===== Listed records

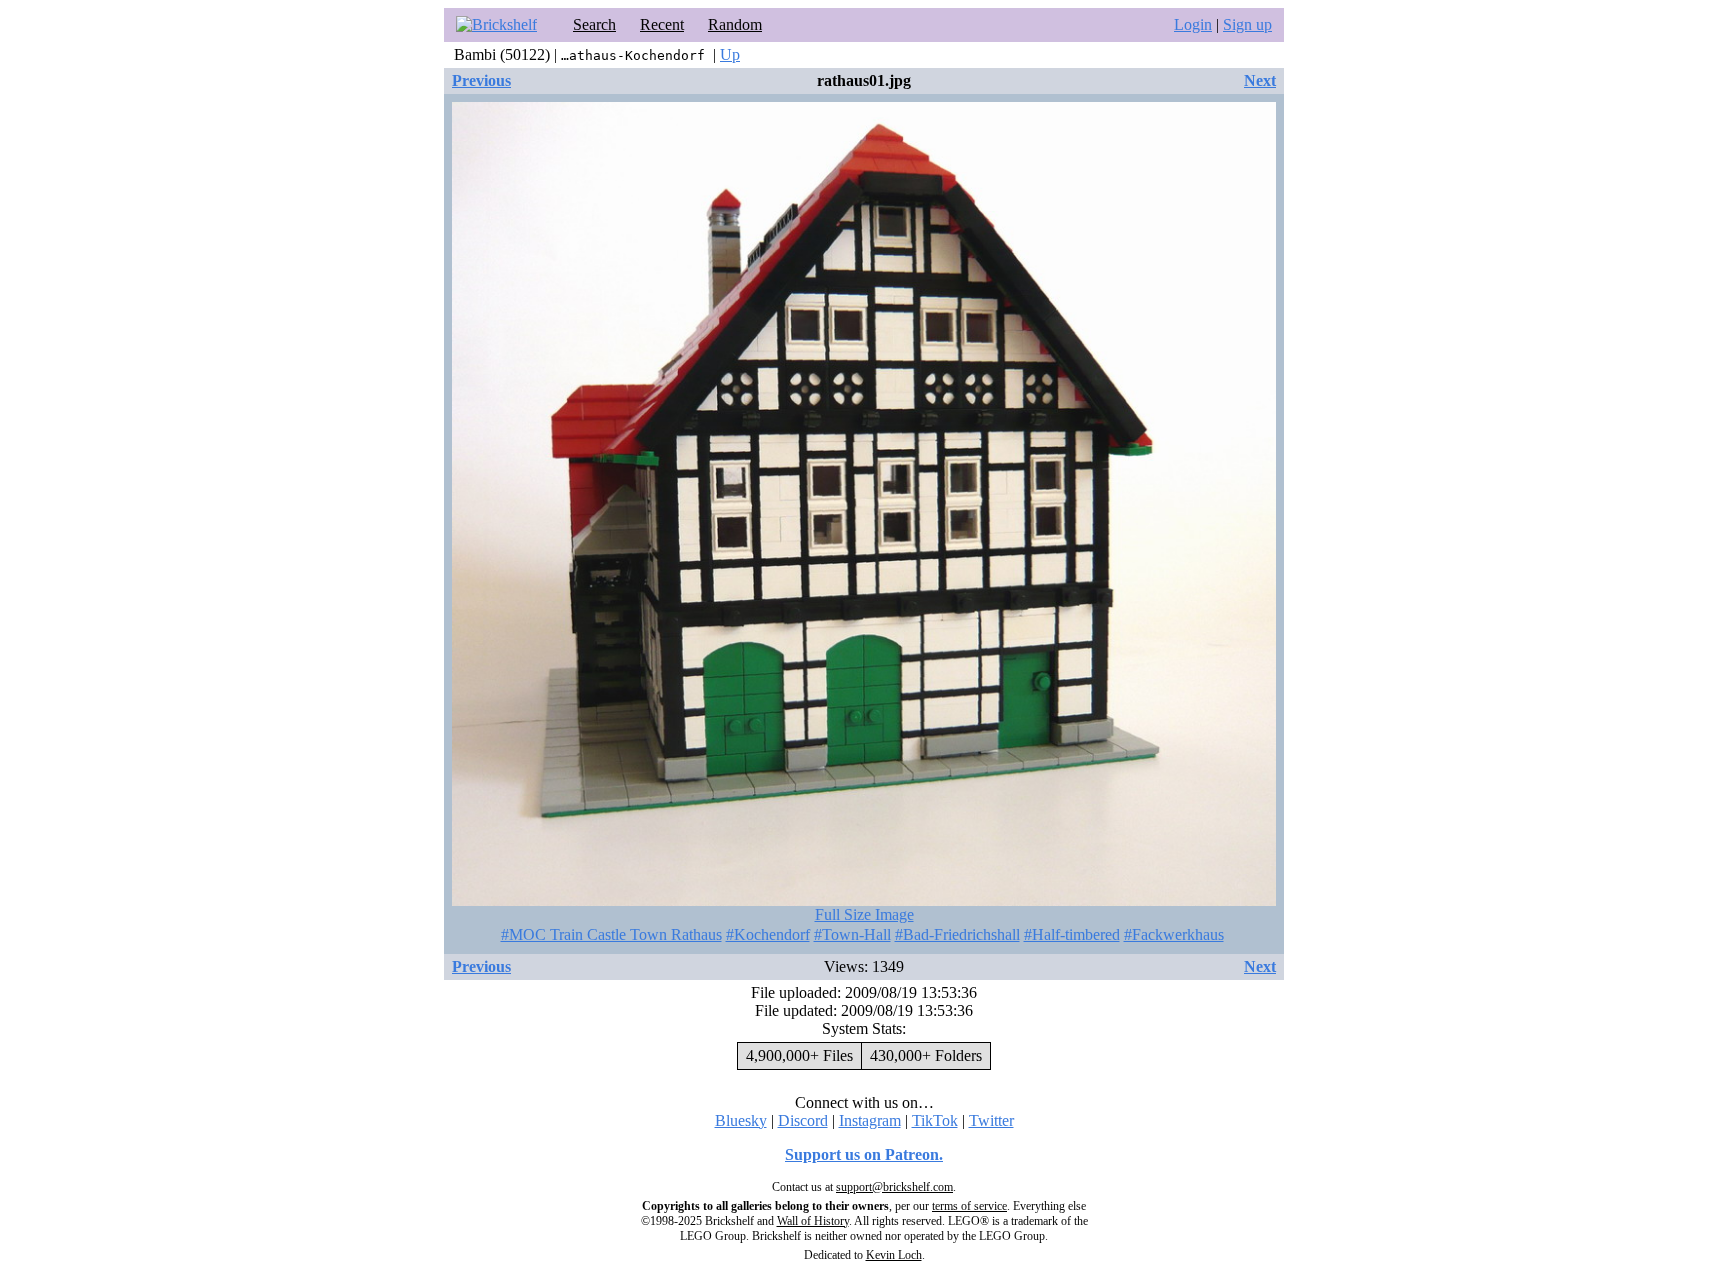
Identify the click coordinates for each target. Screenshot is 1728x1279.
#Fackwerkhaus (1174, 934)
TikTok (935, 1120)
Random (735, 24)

==========
===== Listed records

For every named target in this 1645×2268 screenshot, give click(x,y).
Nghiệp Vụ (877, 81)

==========

== Task objective ==
Take every line from the records that holds "target" and copy it down.

== Exercise result ==
Identify the click coordinates for each target. Screenshot is 1728x1279.
For every named target in this 1645×2268 screenshot, give click(x,y).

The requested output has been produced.